Modified from “Oregon's Island in the Sky: Geology Road Guide to Marys Peak,” by Robert J. Lillie, Wells Creek Publishers, 75 pp., 2017, www.amazon.com/dp/1540611965

The extent and resolution of the image depends in part on the number and spacing of the receivers, thus the need for three sets of receivers on land and sea. It was no mean feat to get them all deployed simultaneously during Cascadia2021, the most complex project of its kind ever carried out along the Cascadia Subduction Zone.

First, the ocean bottom seismometers had to be placed by one ship on the ocean floor. Oregon State’s own R/V Oceanus, in one of its last cruises before being decommissioned, had the job of placing 50 seismometers on the ocean bottom along a southern stretch of the subduction zone over the course of two weeks. During the experiment, these receivers were retrieved and re-deployed further north, so the project ultimately extended from the Oregon-California border to Vancouver Island.

Around the same time, 15 pairs of students and volunteers fanned out across Oregon’s Coast Range and southwest Washington to install 755 temporary receivers, about the size of a coffee can, on national forest land, in parks, and people’s back yards.

“This coffee can-sized container includes the recorder, which has a battery life of about a month, and a little GPS clock in it,” she explained. “We bury them, but not too deep so that they can still receive the GPS signals.”

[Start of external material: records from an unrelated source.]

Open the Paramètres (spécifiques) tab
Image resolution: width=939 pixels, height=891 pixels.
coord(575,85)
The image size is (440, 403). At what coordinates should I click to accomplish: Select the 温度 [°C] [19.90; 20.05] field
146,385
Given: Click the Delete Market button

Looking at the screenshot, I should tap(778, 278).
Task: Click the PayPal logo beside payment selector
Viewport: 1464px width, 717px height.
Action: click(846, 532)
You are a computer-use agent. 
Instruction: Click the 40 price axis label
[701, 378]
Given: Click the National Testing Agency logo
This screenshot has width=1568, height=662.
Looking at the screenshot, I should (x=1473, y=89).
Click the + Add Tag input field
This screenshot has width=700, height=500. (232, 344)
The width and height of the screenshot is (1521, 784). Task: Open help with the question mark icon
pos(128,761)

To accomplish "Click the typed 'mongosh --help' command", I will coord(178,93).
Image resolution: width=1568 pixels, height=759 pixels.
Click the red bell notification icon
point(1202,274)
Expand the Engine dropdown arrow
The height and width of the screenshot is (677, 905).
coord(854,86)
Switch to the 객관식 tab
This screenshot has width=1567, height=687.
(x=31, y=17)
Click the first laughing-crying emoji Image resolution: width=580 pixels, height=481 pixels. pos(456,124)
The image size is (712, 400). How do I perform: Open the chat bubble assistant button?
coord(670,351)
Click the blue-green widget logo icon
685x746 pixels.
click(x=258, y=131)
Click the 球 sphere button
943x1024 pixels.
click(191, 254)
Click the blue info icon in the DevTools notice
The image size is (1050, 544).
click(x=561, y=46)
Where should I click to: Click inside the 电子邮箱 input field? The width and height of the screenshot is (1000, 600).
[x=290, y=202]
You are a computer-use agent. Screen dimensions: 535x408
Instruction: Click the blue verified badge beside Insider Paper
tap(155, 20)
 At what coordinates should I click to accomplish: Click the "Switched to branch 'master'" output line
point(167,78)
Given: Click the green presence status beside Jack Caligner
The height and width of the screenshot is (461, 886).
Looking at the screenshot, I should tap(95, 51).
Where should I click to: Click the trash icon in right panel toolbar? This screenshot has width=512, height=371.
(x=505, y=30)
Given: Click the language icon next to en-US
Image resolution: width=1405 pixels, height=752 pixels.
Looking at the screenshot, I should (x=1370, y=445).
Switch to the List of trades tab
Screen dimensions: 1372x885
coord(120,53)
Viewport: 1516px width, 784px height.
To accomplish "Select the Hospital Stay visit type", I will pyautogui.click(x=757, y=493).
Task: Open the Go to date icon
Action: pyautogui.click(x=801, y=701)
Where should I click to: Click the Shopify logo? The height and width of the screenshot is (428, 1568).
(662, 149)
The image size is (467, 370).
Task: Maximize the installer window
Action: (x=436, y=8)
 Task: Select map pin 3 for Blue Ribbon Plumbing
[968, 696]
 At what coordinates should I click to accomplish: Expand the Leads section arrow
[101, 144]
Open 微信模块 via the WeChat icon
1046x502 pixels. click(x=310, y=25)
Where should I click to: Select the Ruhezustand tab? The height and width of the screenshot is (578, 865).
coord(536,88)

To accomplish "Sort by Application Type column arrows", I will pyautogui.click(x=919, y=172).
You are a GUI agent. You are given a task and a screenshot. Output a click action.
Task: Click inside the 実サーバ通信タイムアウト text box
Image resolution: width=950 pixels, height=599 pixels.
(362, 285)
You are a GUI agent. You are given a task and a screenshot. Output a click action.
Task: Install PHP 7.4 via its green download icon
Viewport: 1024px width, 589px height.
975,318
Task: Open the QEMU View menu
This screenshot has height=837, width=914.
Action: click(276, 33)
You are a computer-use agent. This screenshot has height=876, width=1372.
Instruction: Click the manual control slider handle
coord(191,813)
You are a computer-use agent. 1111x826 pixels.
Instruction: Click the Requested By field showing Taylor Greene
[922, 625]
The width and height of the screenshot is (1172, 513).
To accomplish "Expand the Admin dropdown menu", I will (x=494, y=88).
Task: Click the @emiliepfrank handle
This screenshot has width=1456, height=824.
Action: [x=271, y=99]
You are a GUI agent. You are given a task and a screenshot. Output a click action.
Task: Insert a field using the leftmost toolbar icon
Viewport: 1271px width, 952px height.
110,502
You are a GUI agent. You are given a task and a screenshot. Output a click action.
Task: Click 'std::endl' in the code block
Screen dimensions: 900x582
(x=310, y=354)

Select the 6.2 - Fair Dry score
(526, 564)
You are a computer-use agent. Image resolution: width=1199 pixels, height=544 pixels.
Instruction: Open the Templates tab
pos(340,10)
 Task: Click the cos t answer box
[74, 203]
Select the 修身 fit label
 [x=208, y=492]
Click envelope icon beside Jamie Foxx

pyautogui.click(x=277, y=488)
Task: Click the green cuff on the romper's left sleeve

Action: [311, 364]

Once the receivers were in place, the ruckus began: The R/V Marcus Langseth, a huge research vessel operated by Columbia University and outfitted for just this purpose, started sending out loud acoustic signals using multiple air guns. The booms traveled down into multiple layers of the Earth, were deflected, and then were picked up by the temporary receivers on land and on the ocean bottom, as well as by the strand of receivers being dragged by the Langseth itself. There are also permanently installed receivers, comprising the Northwest Seismic Network, that heard the Langseth’s calls.

After the six-week signal-sending phase of the project was done, Tréhu and her team re-collected the temporary receivers in the ocean and on land. The amount of data collected was massive – thousands of terabytes in all, equal to the storage capacity of more than 50,000 64GB iPhones.

The next steps will be to analyze the data by cross-referencing the timing of the acoustic signals’ reception at each seismometer and combining that data with modeling results to stitch together a 3D image of the subduction zone. While such images have been created using the land-and-sea approach before (similar projects took place in 1989, 1996 and 2012), this project has, by far, the largest footprint.

What kinds of information will this portrait of tectonic plates give us? Especially when coupled with information about where earthquakes along the subduction zone have happened in the past, scientists will be able to determine where smaller quakes are likely to happen. Based on the mineral composition at different places on the plates, they will also be able to predict where shaking, and therefore damage, will be the worst. They will examine the structure of smaller faults along the plate, which could control the behavior of the seafloor in a large quake and therefore the size of the resulting tsunami.

Although the holy grail of earthquake prediction is still a long way off, Tréhu hopes the field will get there one day. “By combining our high-resolution crustal imaging with modeling of subduction zone dynamics, we're hoping to go from correlations to an understanding of the processes controlling seismic events,” she says.

In the meantime, all of us who live on the U.S. West Coast will hope that the silence continues.